◆ Assignment ◆
Would you print all of the records below exactly, without skipping any?
#### Dataset excerpts
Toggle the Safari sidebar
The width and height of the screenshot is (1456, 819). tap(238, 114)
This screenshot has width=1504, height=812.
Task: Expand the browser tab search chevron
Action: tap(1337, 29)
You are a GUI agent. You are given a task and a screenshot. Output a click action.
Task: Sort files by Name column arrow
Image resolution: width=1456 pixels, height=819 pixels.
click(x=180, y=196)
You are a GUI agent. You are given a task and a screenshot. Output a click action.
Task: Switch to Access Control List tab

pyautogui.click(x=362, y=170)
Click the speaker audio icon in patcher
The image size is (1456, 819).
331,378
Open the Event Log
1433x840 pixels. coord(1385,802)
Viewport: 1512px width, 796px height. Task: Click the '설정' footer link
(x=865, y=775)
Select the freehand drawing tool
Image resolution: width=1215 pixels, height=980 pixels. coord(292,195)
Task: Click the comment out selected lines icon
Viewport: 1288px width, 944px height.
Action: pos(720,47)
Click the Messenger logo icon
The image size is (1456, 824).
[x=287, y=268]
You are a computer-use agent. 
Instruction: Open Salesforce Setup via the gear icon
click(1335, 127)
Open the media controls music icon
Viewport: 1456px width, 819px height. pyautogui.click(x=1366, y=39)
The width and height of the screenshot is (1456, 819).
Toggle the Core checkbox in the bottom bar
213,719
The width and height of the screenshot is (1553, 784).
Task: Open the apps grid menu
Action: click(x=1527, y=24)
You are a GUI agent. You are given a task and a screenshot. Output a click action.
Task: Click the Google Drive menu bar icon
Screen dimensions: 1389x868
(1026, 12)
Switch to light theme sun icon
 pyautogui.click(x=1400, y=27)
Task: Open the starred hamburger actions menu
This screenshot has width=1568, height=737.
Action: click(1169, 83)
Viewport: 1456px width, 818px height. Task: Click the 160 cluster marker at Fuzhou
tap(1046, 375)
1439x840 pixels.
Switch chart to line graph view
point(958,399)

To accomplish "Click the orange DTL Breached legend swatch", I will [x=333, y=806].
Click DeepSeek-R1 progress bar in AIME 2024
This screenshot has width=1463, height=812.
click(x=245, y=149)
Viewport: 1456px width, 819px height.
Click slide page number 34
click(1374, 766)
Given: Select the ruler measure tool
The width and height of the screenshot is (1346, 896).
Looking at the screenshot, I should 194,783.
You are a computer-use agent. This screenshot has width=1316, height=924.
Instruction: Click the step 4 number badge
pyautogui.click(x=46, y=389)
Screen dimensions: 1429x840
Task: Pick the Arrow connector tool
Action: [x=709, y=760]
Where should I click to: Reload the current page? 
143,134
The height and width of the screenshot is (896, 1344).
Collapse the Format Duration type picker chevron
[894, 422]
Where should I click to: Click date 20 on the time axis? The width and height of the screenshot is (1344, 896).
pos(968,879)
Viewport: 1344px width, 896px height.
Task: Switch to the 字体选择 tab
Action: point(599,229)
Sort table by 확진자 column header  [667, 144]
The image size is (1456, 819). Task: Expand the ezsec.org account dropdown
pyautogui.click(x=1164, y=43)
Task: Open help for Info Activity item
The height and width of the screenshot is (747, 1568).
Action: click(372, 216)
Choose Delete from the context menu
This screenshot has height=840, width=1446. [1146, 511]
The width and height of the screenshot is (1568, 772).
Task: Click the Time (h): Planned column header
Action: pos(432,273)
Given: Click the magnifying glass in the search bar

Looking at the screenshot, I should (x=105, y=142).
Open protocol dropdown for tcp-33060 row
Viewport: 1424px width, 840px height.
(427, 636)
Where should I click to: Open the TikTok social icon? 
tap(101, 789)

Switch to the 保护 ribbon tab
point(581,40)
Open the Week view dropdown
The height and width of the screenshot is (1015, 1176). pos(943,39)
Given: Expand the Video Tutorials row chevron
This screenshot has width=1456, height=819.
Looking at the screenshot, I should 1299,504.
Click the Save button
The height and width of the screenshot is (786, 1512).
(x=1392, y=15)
########
◆ Solution below ◆
Toggle the Safari sidebar
The width and height of the screenshot is (1456, 819). tap(238, 114)
This screenshot has width=1504, height=812.
Task: Expand the browser tab search chevron
Action: tap(1337, 29)
You are a GUI agent. You are given a task and a screenshot. Output a click action.
Task: Sort files by Name column arrow
Image resolution: width=1456 pixels, height=819 pixels.
click(x=180, y=196)
You are a GUI agent. You are given a task and a screenshot. Output a click action.
Task: Switch to Access Control List tab

pyautogui.click(x=362, y=170)
Click the speaker audio icon in patcher
The image size is (1456, 819).
331,378
Open the Event Log
1433x840 pixels. coord(1385,802)
Viewport: 1512px width, 796px height. Task: Click the '설정' footer link
(x=865, y=775)
Select the freehand drawing tool
Image resolution: width=1215 pixels, height=980 pixels. coord(292,195)
Task: Click the comment out selected lines icon
Viewport: 1288px width, 944px height.
Action: pos(720,47)
Click the Messenger logo icon
The image size is (1456, 824).
[x=287, y=268]
You are a computer-use agent. 
Instruction: Open Salesforce Setup via the gear icon
click(1335, 127)
Open the media controls music icon
Viewport: 1456px width, 819px height. pyautogui.click(x=1366, y=39)
The width and height of the screenshot is (1456, 819).
Toggle the Core checkbox in the bottom bar
213,719
The width and height of the screenshot is (1553, 784).
Task: Open the apps grid menu
Action: click(x=1527, y=24)
You are a GUI agent. You are given a task and a screenshot. Output a click action.
Task: Click the Google Drive menu bar icon
Screen dimensions: 1389x868
(1026, 12)
Switch to light theme sun icon
 pyautogui.click(x=1400, y=27)
Task: Open the starred hamburger actions menu
This screenshot has width=1568, height=737.
Action: click(1169, 83)
Viewport: 1456px width, 818px height. Task: Click the 160 cluster marker at Fuzhou
tap(1046, 375)
1439x840 pixels.
Switch chart to line graph view
point(958,399)

To accomplish "Click the orange DTL Breached legend swatch", I will [x=333, y=806].
Click DeepSeek-R1 progress bar in AIME 2024
This screenshot has width=1463, height=812.
click(x=245, y=149)
Viewport: 1456px width, 819px height.
Click slide page number 34
click(1374, 766)
Given: Select the ruler measure tool
The width and height of the screenshot is (1346, 896).
Looking at the screenshot, I should 194,783.
You are a computer-use agent. This screenshot has width=1316, height=924.
Instruction: Click the step 4 number badge
pyautogui.click(x=46, y=389)
Screen dimensions: 1429x840
Task: Pick the Arrow connector tool
Action: [x=709, y=760]
Where should I click to: Reload the current page? 
143,134
The height and width of the screenshot is (896, 1344).
Collapse the Format Duration type picker chevron
[894, 422]
Where should I click to: Click date 20 on the time axis? The width and height of the screenshot is (1344, 896).
pos(968,879)
Viewport: 1344px width, 896px height.
Task: Switch to the 字体选择 tab
Action: point(599,229)
Sort table by 확진자 column header  [667, 144]
The image size is (1456, 819). Task: Expand the ezsec.org account dropdown
pyautogui.click(x=1164, y=43)
Task: Open help for Info Activity item
The height and width of the screenshot is (747, 1568).
Action: click(372, 216)
Choose Delete from the context menu
This screenshot has height=840, width=1446. [1146, 511]
The width and height of the screenshot is (1568, 772).
Task: Click the Time (h): Planned column header
Action: pos(432,273)
Given: Click the magnifying glass in the search bar

Looking at the screenshot, I should (x=105, y=142).
Open protocol dropdown for tcp-33060 row
Viewport: 1424px width, 840px height.
(427, 636)
Where should I click to: Open the TikTok social icon? 
tap(101, 789)

Switch to the 保护 ribbon tab
point(581,40)
Open the Week view dropdown
The height and width of the screenshot is (1015, 1176). pos(943,39)
Given: Expand the Video Tutorials row chevron
This screenshot has width=1456, height=819.
Looking at the screenshot, I should 1299,504.
Click the Save button
The height and width of the screenshot is (786, 1512).
(x=1392, y=15)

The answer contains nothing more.